In a computer system, devices are often coupled for communication using address signals transmitted over an address bus, and data signals transmitted over a data bus. Devices coupled for communication over the address and data busses typically contain circuitry for receiving addresses over the address bus, as well as circuitry for responding to the addresses and circuitry for transferring data over the data bus.
For example, a typical memory device receives addresses over the address bus, and in turn accesses an internal memory array which stores data. The memory device typically contains specialized circuitry for accessing the memory array, specialized circuitry for sensing the contents of the memory array, and circuitry for transmitting the data out of the memory array over the data bus.
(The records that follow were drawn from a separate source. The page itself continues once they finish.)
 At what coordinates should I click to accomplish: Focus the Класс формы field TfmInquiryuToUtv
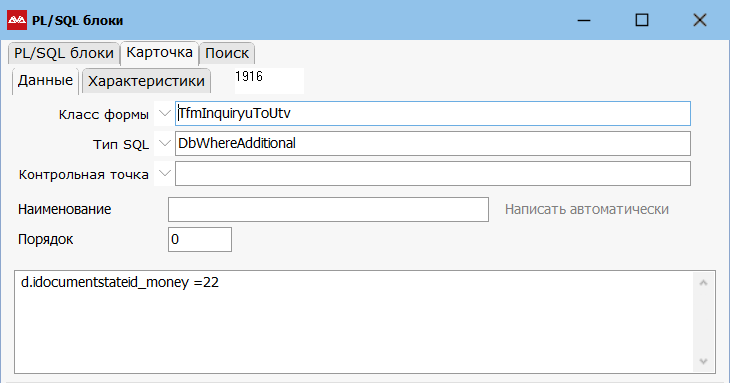tap(433, 114)
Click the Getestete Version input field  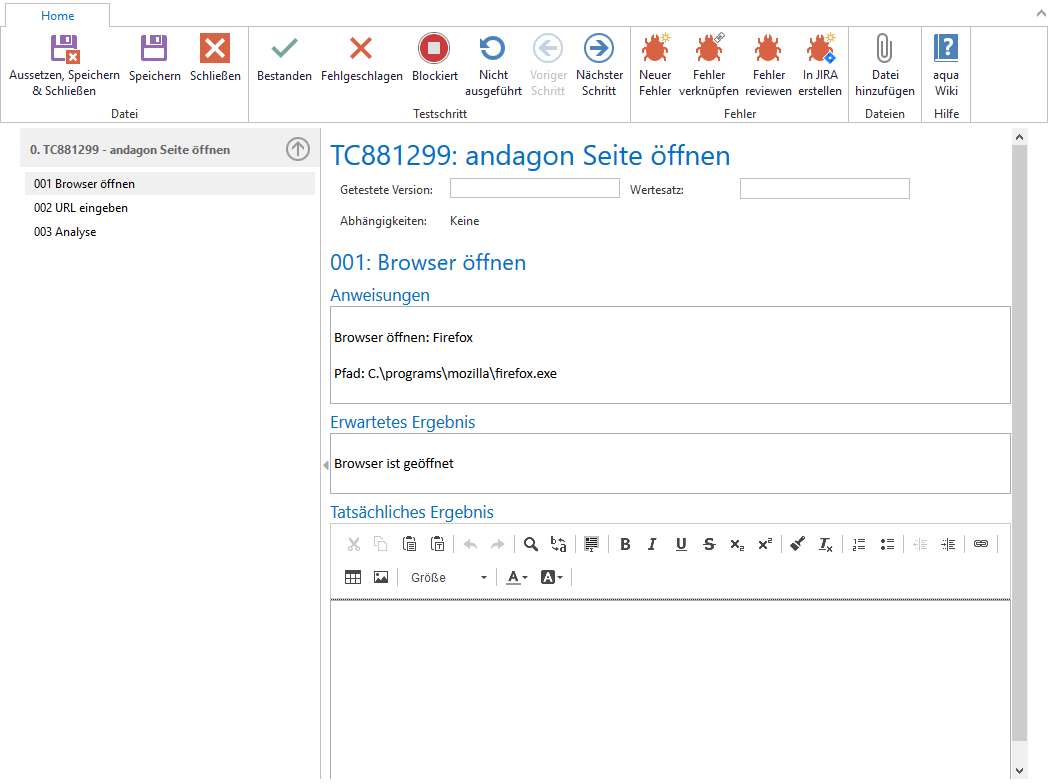coord(534,189)
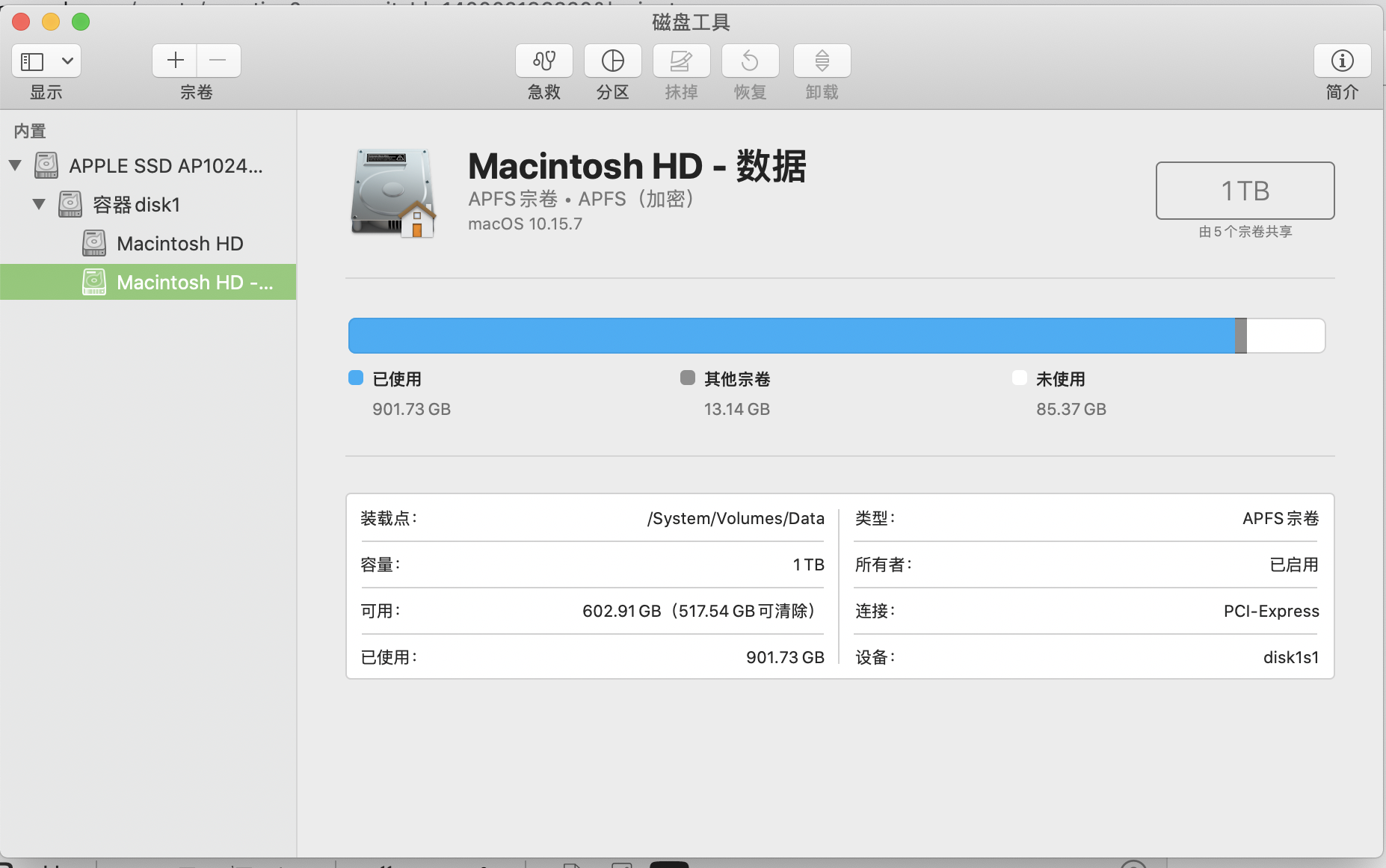Image resolution: width=1386 pixels, height=868 pixels.
Task: Select the highlighted Macintosh HD - data volume
Action: point(194,283)
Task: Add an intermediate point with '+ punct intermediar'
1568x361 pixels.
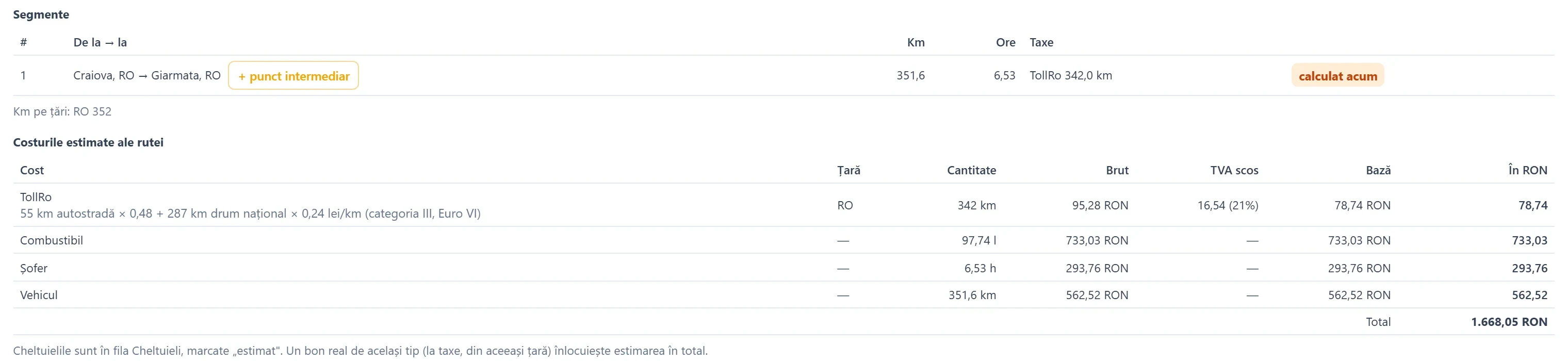Action: point(293,75)
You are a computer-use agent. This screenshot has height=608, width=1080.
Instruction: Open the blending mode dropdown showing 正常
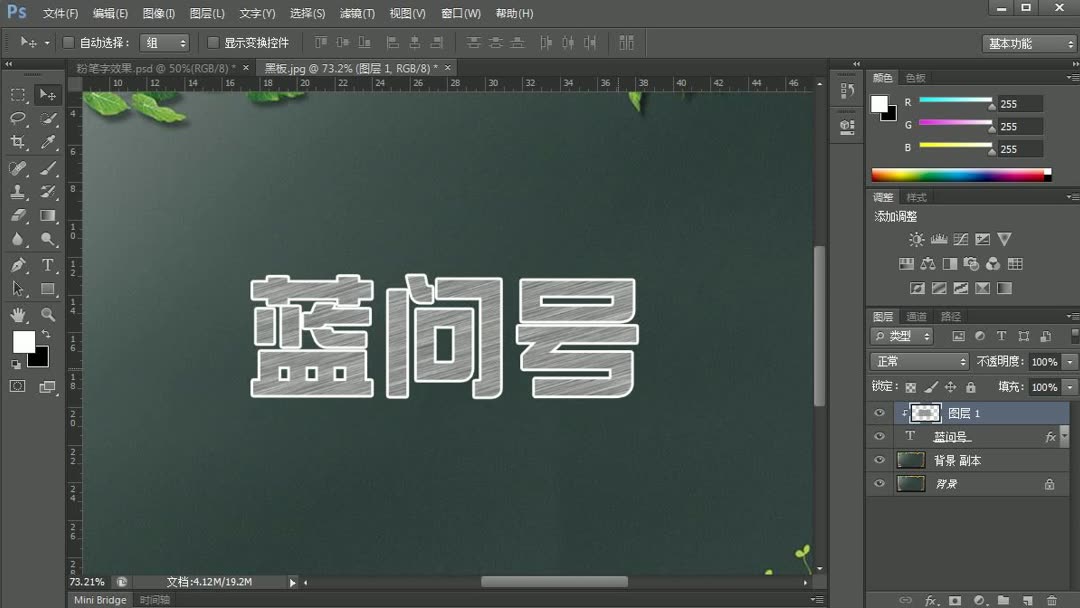pos(918,361)
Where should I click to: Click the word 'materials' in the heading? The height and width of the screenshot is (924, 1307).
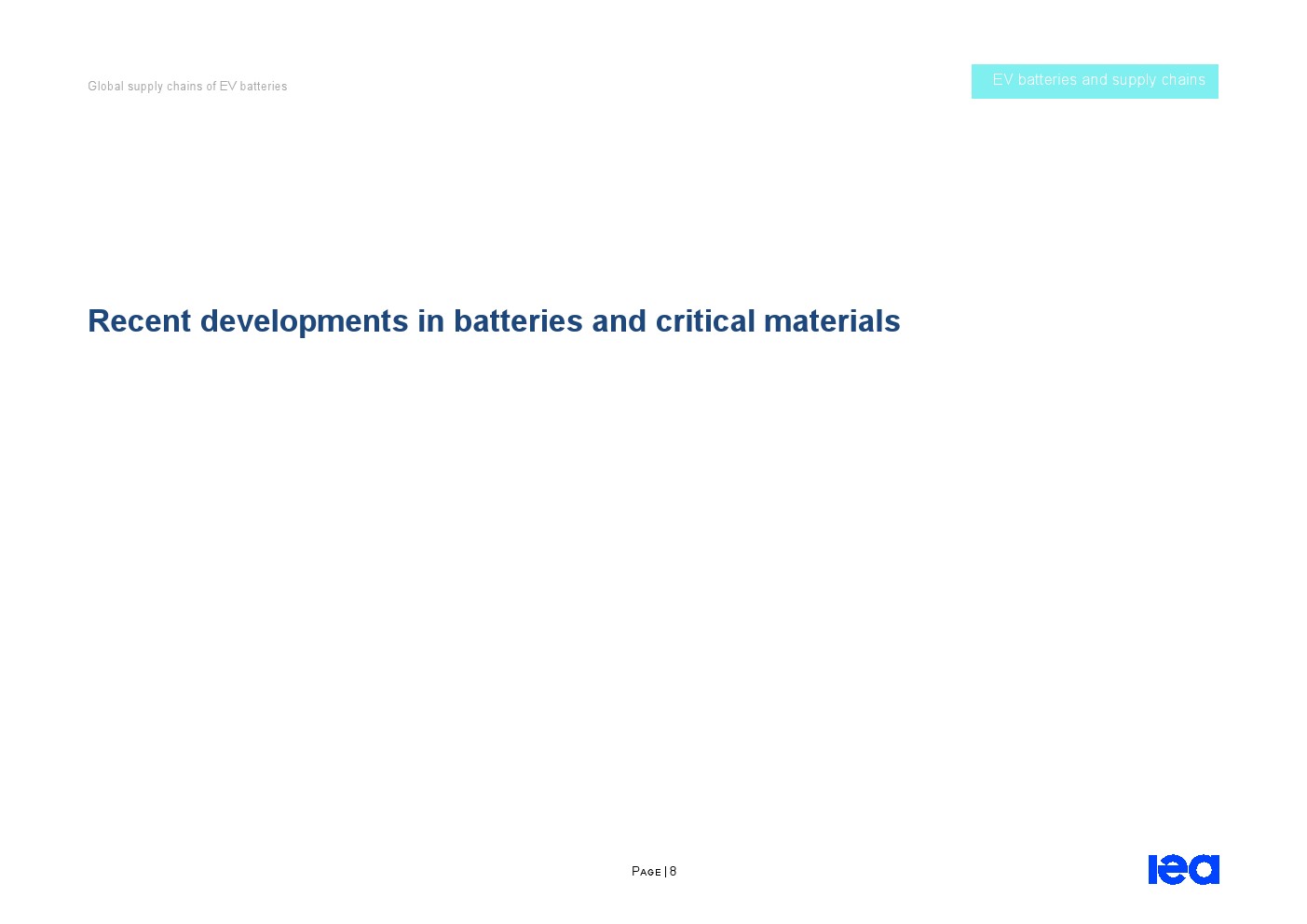pyautogui.click(x=832, y=321)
Unfortunately, the device circuitry for receiving addresses over the address bus, for responding to the addresses, and for transferring data over the data bus typically draw a constant DC current even when not in use. For example, in a typical memory device, circuits for accessing the memory array, for sensing the contents of the memory array, and for transmitting the data from the memory array over the data bus draw DC current between address transitions on the address bus. As a result, the device consumes excessive DC current, which contributes to excessive power consumption of the system.
Some past devices have a standby mode for occasional use to reduce power consumption. Such devices require a CPU to switch the device into standby mode when the device is not needed. If the device then becomes needed, the CPU switches the device back to a normal mode. However, the standby mode is not suitable for reducing device power consumption between accesses during normal system operation. The overhead required for the CPU to switch modes of the device would dramatically reduce throughput to the device.